Il était affreux avec ses plaies croûteuses, ses poils fauchés par la pelade et sa peau sécrétant une continuelle infection qui lui tirait un sang noir sur lequel la boue plaquait sa fragile armure de terre. Ses oreilles pendaient, flétries, presque détachées par une lèpre qui décharnait également ses babines et, comble de malheur, il traînait une patte brisée sans doute par quelque camion et généreusement gangrenée. Mais, bien qu’il ne fût plus qu’une infecte chose : un sac de pus procréé par un charnier plus pernicieux que notre dépotoir, il remuait le cœur de pitié, ce chien pourri et cela parce que son regard suppliant savait émouvoir les plus coriaces d’entre nous, pour la plupart des routiers ayant écrasé leur demi-douzaine de chiens et de chats, sans compter une kyrielle de poules si ce n’était quelques piétons téméraires.

Il ne restait de pur dans cette horreur animale, que les yeux.

— C’est un épagneul, me dit Léon, la première fois que nous le vîmes.

— C’était ! rectifiai-je.

On le tolérait autour de nous, mais un jour ce fut trop : s’étant roulé dans le dépotoir, il s’y endormit à nous couper l’appétit. Aussi décidâmes-nous de le tuer, Léon et moi.

Ce ne fut pas facile. Le courage nous manqua lorsque, ayant réussi à l’acculer dans un trou herbeux, nous commençâmes à le frapper à coups de bâton aussi violents que maladroits. La pauvre bête hurlait comme un enfant puni pour une faute qu’il n’a pas commise. Nous avions la sensation d’assassiner un être humain et non, un chien. Pourtant nous faisions cela pour lui, afin qu’il ne souffre plus et que son martyre finisse une bonne fois pour toutes !

Certes, nous aurions pu l’empoisonner, mais nous pensions qu’à force de dévorer tant de saletés, il devait être immunisé contre les pires poisons. Nous aurions pu aussi l’étendre d’un coup de lebel, mais l’ordre était formel, strict et passible du peloton d’exécution : pas de coup de fusil, économie ! Bon sang ! nous étions pourtant en guerre, en guerre contre la boue, contre les vers, contre les chiens !

La misérable bête se roulait et hurlait toutes ses tripes dans le trou où, lâchement nous la torturions à coups de bâton. Chaque fois que nous la frappions, nous faisions un saut de côté dans la crainte que son corps bourré de pus n’éclatât et nous recouvrît d’une giclée de microbes.

« Il faut lui briser la tête, rageait Léon, entre ses dents serrées. »

Évidemment, mais c’était l’endroit le plus pénible à atteindre, non que le chien en se débattant esquivât lourdement les coups, mais parce que, là, débordaient les yeux implorants qui demandaient l’indulgence et ne se résignaient pas à voir en nous des tortionnaires.

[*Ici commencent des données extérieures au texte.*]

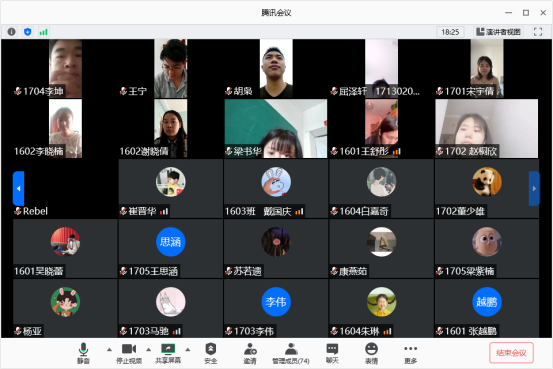Open the more options ellipsis
553x369 pixels.
(x=411, y=349)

Alors, fermant les nôtres, nous écrasâmes les siens au jugé et l’animal ne bougea plus, enfin mort. Jetant loin nos bâtons contaminés, nous recouvrîmes le trou d’un haut tumulus de lourdes pierres.

* * *

Le soir, en me couchant entre les roues de notre camion-abri, sur la paille épaisse et remuante de rats, j’avais le cœur encore retourné. Assoupi, je sentais bien que je ne perdais pas conscience. Léon, lui, dormait parce qu’il avait trop bu, pour oublier.

Et voilà que j’entendis un bruit irrégulier de feuilles froissées. Puis, après une rapide séquence de sommeil, ce furent des lapements proches. Une odeur fétide flotta autour de moi. Je me redressai. Ma main saisit la lampe électrique. J’éclairai.

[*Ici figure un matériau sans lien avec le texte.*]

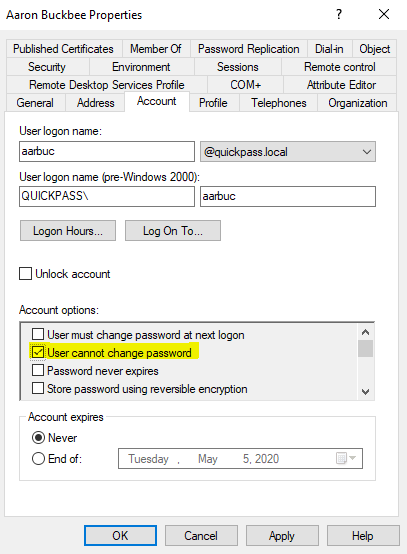
Task: Check User must change password at next logon
Action: [x=38, y=334]
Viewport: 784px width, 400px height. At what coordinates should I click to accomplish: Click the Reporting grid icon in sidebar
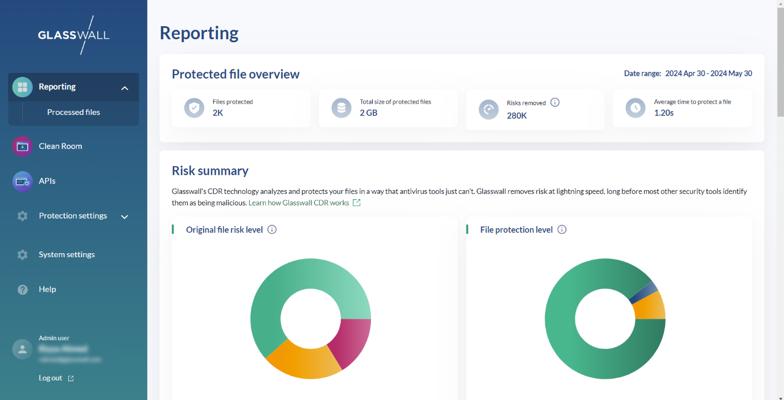22,87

Horreur ! là, devant moi se dressait le chien pourri. En plus des plaies anciennes, il portait sur tout le corps celles fraîches, au sang coagulé et terreux, ouvertes par nos bâtons. Sa langue rose, seul morceau de chair pure qui restait en lui, pendait et haletait.

Il flaira et trouva une gamelle de riz qu’il lapa gloutonnement.

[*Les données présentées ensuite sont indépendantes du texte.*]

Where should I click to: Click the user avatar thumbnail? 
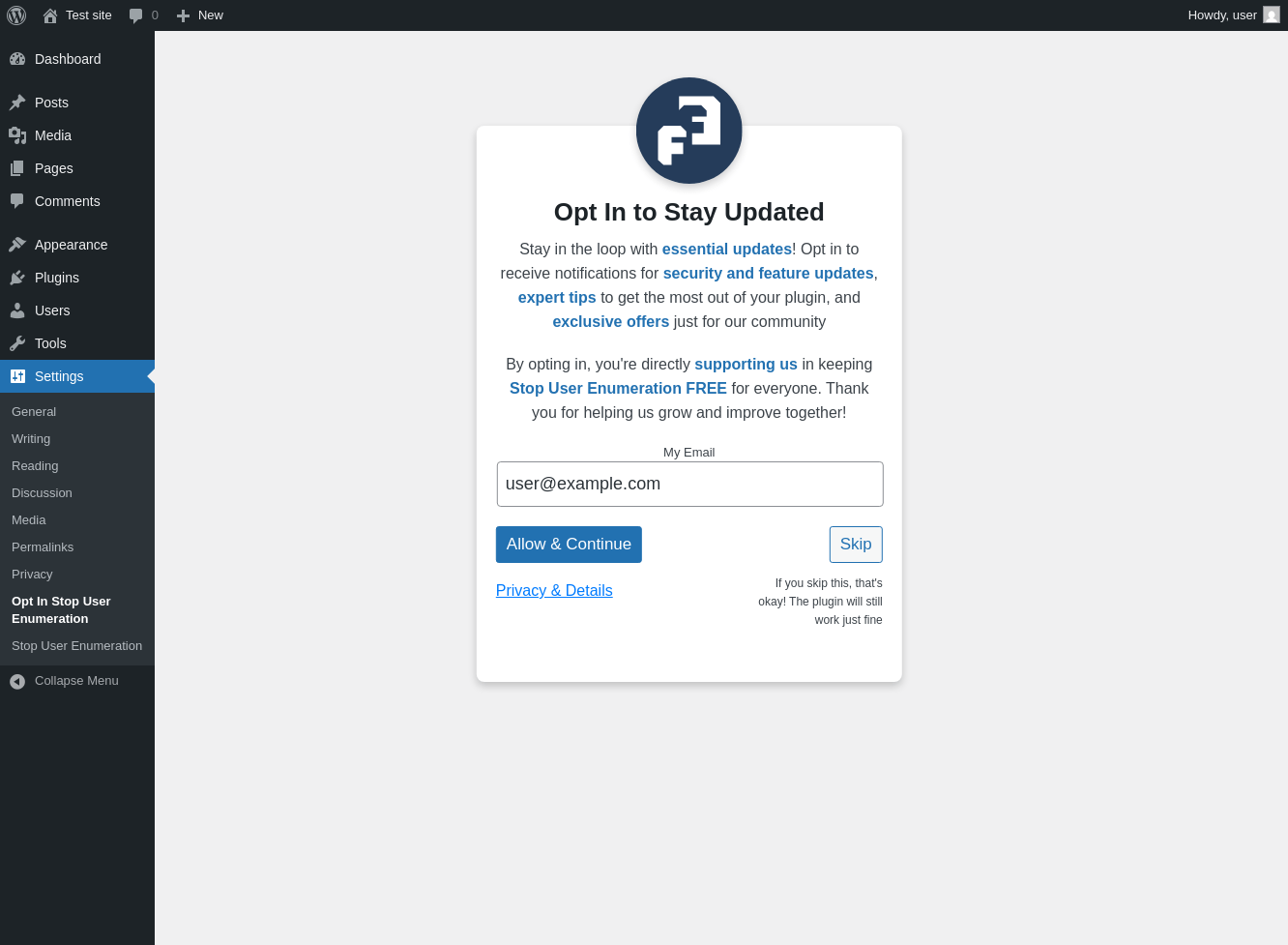click(x=1272, y=15)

Poussé et mis à genoux par une sourde épouvante, je reculai vers le renfoncement où dormait Léon que je secouai. Il avait le sommeil mauvais et se réveilla, féroce à me lancer un coup de pied.

« Regarde !… mais regarde donc ! hurlai-je avec des hoquets de dégoût.

Alors, saisissant nos lebels tabous, nous tirâmes comme deux forcenés toutes nos balles défendues sur ce monstrueux revenant de l’au-delà canin.

Et, enfin, trépassa une seconde fois et définitivement, le chien pourri du pays perdu que la faim avait ressuscité.